Herzstück des neuen Bereichs ist der Einsatz innovativer robotisch unterstützter Technologien und telemedizinischer Verfahren. Als erste elektrophysiologische Einrichtung in Deutschland hat das Klinikum Fürth eine vollständig integrierte Behandlung mit der neuesten Generation des robotisch-magnetischen Navigationssystems Stereotaxis Genesis und dem dreidimensionalen Mapping-System Abbott Ensite X etabliert. Das System ermöglicht eine hochpräzise magnetische Katheterführung in einem dreidimensionalen Modell und damit besonders sichere und schonende Eingriffe.
„Mit dem Genesis-System können wir komplexe Herzrhythmusstörungen präziser behandeln und dabei den Behandlungserfolg für unsere Patientinnen und Patienten weiter erhöhen“, erklärt Dott. (Univ. Rom) Laura Vitali-Serdoz, Leiterin der Sektion für Rhythmologie und invasive Elektrophysiologie. „Gerade bei kritischen und komplexen Krankheitsbildern eröffnet die robotisch-magnetische Navigation neue, vielversprechende therapeutische Möglichkeiten.“
Seit Jahren verfolgt die Sektion für Rhythmologie eine strahlungsarme Strategie, um die Sicherheit der Patienten und des behandelnden Personals zu erhöhen und Risiken im Bereich des Strahlenschutzes konsequent zu minimieren. Der Einsatz moderner 3D-Mapping-Systeme ermöglicht eine präzise Lokalisation des Katheters und die Analyse von Herzrhythmusstörungen ohne oder mit nur minimalem Einsatz von Röntgenstrahlung.
Die Ausstattung der Elektrophysiologie mit dem Genesis-System machte einen Umzug der Sektion auf dem Klinikgelände erforderlich. Aufgrund des hohen Gewichts der beiden jeweils rund 1,5 Tonnen schweren Magnete der neuen Angiographie-Anlage sind nicht alle Räumlichkeiten dafür geeignet. Daher wurde das ehemalige Schwimmbad des Klinikums Fürth bis auf die Rohbaustruktur zurückgebaut und umfassend zu einem modernen Interventionsbereich für die Elektrophysiologie aufgebaut. Der Umbau umfasste unter anderem die Einrichtung einer spezialisierten Lüftungsanlage für den OP-Bereich.

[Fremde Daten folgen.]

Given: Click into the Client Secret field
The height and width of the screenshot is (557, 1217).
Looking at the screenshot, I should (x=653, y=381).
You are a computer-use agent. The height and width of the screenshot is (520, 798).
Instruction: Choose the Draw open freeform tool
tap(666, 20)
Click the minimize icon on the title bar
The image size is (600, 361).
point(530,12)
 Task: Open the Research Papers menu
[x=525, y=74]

Das vor zehn Jahren eingeweihte erste elektrophysiologische Labor wurde ebenfalls verlegt und mit aktueller Medizintechnik ausgestattet. Ebenso wurde der ehemalige Schrittmacher-OP in den neuen Bereich integriert und wird ab Ende Februar unter anderem als Labor für traditionelle elektrophysiologische Prozeduren genutzt. Unmittelbar angrenzend an die drei Labore wurde zudem ein neuer Überwachungs- und Holding-Bereich geschaffen, der eine optimierte Betreuung der Patienten vor und nach den Eingriffen ermöglicht und insbesondere ambulante sowie hybride elektrophysiologische Behandlungen unterstützt.

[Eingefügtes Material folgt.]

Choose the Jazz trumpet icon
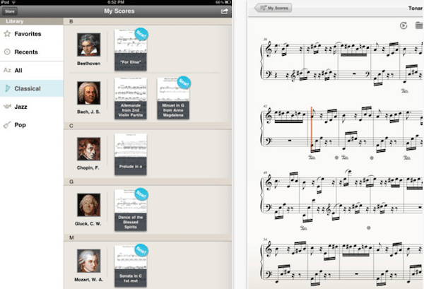The image size is (424, 289). tap(6, 107)
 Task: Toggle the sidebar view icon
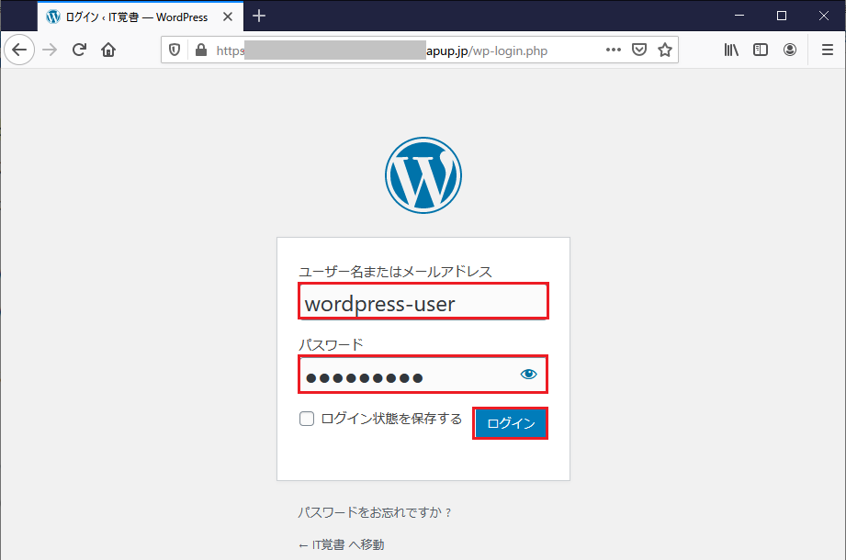pos(761,50)
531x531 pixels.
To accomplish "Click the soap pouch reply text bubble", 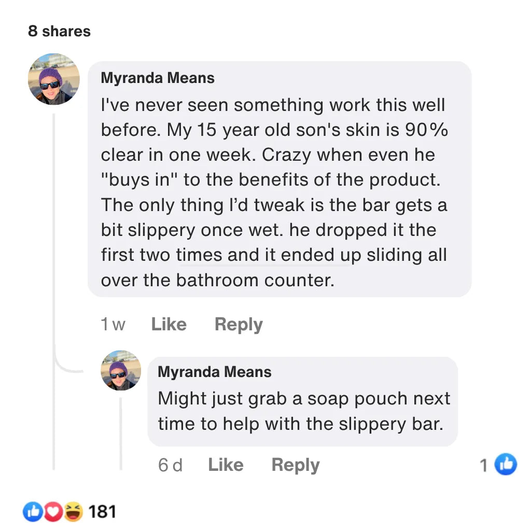I will pyautogui.click(x=303, y=411).
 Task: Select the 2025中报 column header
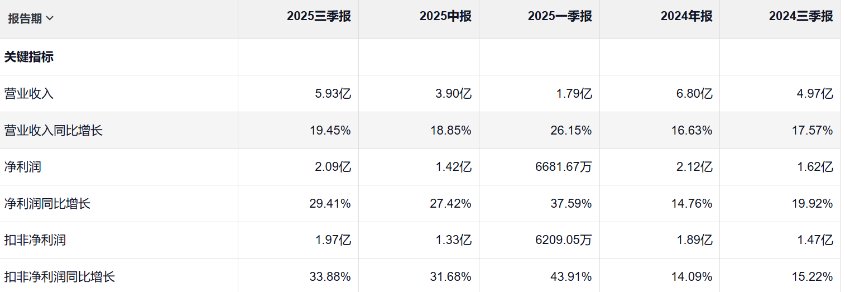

Die Gesamtinvestition für den neuen Interventionsbereich beläuft sich auf rund 5 Millionen Euro. Davon wurden 2,3 Millionen Euro im Rahmen des Krankenhauszukunftsgesetzes (KHZG) durch Mittel des Bundes und des Freistaats Bayern gefördert. Die verbleibenden Kosten wurden aus Eigenmitteln des Klinikums mit der Stadt Fürth als Trägerin finanziert.
„Diese Investition stärkt nicht nur die medizinische Exzellenz unseres Hauses, sondern auch unsere wirtschaftliche Zukunftsfähigkeit“, betont Dr. Alexander Mohr, Vorstand des Klinikums Fürth. „Durch den gezielten Einsatz innovativer Technologien können wir Behandlungen effizienter durchführen, unsere Attraktivität als überregionaler Gesundheitsversorger weiter ausbauen und langfristig wettbewerbsfähig bleiben.“
Die Sektion für Rhythmologie und invasive Elektrophysiologie wird von Dott. (Univ. Rom) Laura Vitali-Serdoz und Dr. Dirk Bastian geleitet. Sie ist Teil der Abteilung für Herz- und Lungenerkrankungen unter der Leitung von Prof. Dr. Harald Rittger. Das deutsch-italienische Team steht exemplarisch für eine erfolgreiche europäische Zusammenarbeit in der Hochleistungsmedizin, die sich sowohl in der klinischen Versorgung als auch in der wissenschaftlichen Arbeit widerspiegelt.